La Cour prend ainsi en considération l’intérêt public que présentent les informations divulguées, l’authenticité de l’information, l’utilisation en dernier ressort de la divulgation publique, la bonne foi du travailleur, l’ampleur du préjudice causé à l’employeur et la proportionnalité de la sanction prise à l’encontre du travailleur.

Dans l’arrêt du 11 mai 2021 relatif à un des deux lanceurs d’alertes dans l’affaire « Luxleaks », la Cour admet la réalité des quatre premiers critères et étudie plus particulièrement l’ampleur du préjudice causé à l’employeur. 

Alors qu’il s’agit d’examiner la seconde fuite de documents, la Cour fait sienne l’analyse de la juridiction interne selon laquelle l’ampleur du préjudice de l’employeur était supérieure à l’intérêt général. Celle-ci précisait que « Les documents remis […] au journaliste n’ont […] ni contribué au débat public sur la pratique luxembourgeoise des rescrits fiscaux ni déclenché un débat sur l’évasion fiscale ou apporté une information essentielle, nouvelle et inconnue jusqu’alors ».  Ainsi, selon la Cour, les secondes divulgations présentaient un intérêt inférieur au dommage subi par l’employeur en raison de la faible pertinence des documents.

La Cour examine ensuite le sixième critère et estime qu’une sanction relativement modérée (amende de 1.000 €) ne produit pas réellement un effet dissuasif sur l’exercice de la liberté d’expression des travailleurs salariés.

L’arrêt conclut que la juridiction interne a ménagé le juste équilibre entre la nécessité de préserver les droits de l’employeur et la nécessité de préserver la liberté d’expression, en condamnant le lanceur d’alerte à l’amende précitée. 

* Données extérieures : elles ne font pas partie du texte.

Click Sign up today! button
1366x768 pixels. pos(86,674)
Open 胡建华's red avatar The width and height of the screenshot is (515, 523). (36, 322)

Le lanceur d’alerte devra dorénavant, en effectuant la juste balance entre l’intérêt public d’obtenir l’information qu’il entend divulguer et le préjudice causé à l’employeur, vérifier que l’information est essentielle, nouvelle et inconnue jusqu’alors.

Il est intéressant de noter que cette décision est prise à cinq voix contre deux. L’opinion dissidente des deux magistrats analyse différemment le cinquième critère. Selon eux, la jurisprudence de la Cour implique que si l’information divulguée par le travailleur présente un intérêt public, il convient de présumer que les révélations sont protégées par l’article 10 CEDH. C’est alors à l’employeur de présenter des raisons impérieuses, fondées sur un préjudice concret et substantiel porté aux intérêts privés en cause pour établir que ceux-ci l’emporteraient clairement sur les avantages de la divulgation. En outre, le critère d’information essentielle, nouvelle et inconnue jusqu’alors ne trouve, selon eux, aucun fondement dans la jurisprudence de la Cour. 

Cette approche de la Cour est de nature, selon l’opinion dissidente de deux magistrats, à avoir un important effet dissuasif sur de futurs lanceurs d’alerte dès lors que ces derniers devront faire face à une grande incertitude au moment de déterminer si les divulgations rempliront le critère de l’information essentielle, nouvelle et inconnue jusqu’alors.